* Stated problem *
Gather every line from the items below that contains the string "size", treating uppercase and lowercase letters as distinct.

=======

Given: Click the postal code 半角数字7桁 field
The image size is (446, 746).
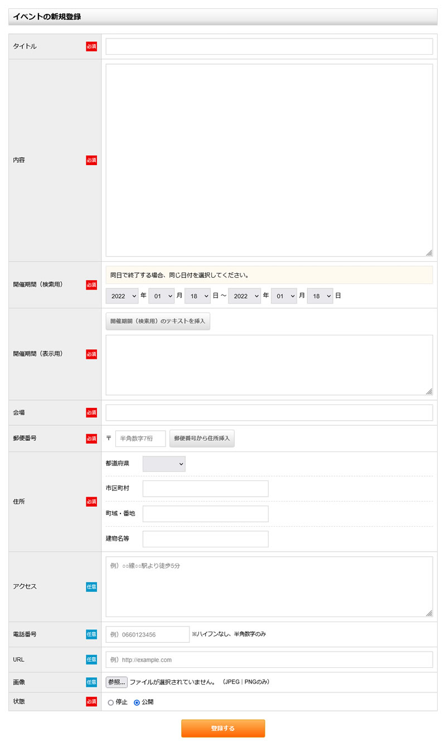Looking at the screenshot, I should click(x=139, y=439).
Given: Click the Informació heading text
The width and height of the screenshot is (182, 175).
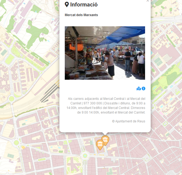Looking at the screenshot, I should point(84,5).
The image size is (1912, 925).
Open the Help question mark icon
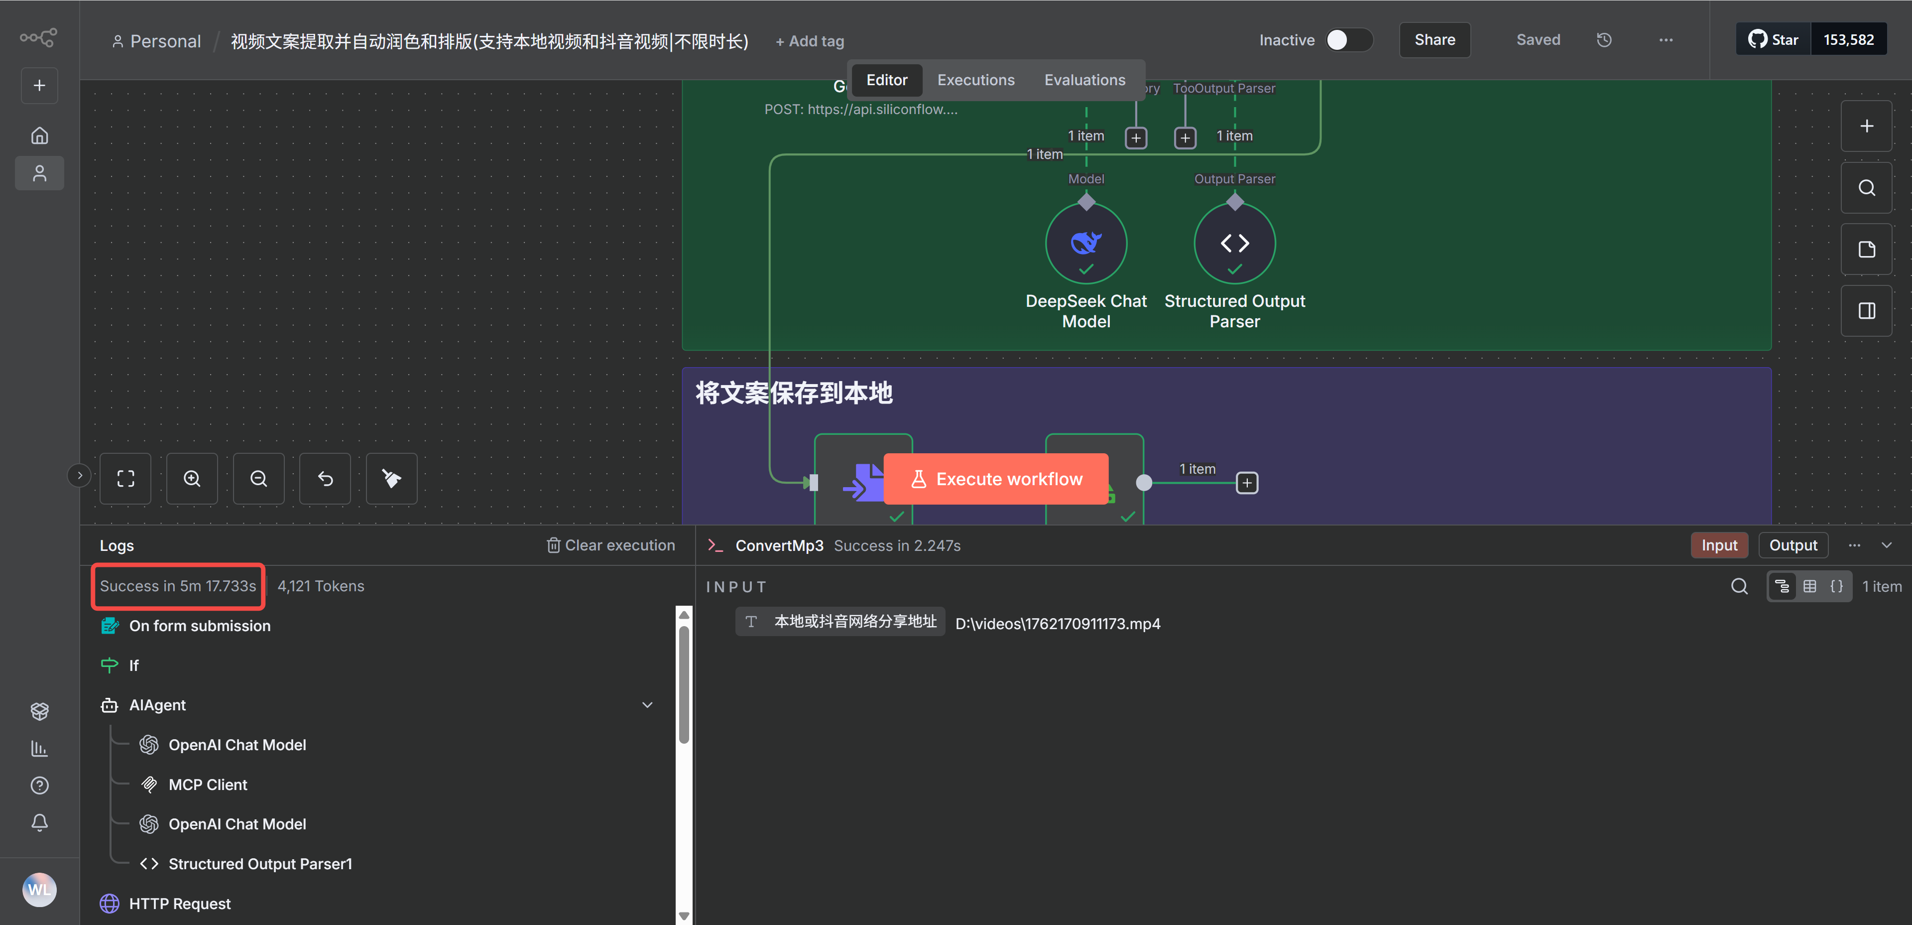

=======

* Reply *
The image size is (446, 746).
The image size is (1912, 925).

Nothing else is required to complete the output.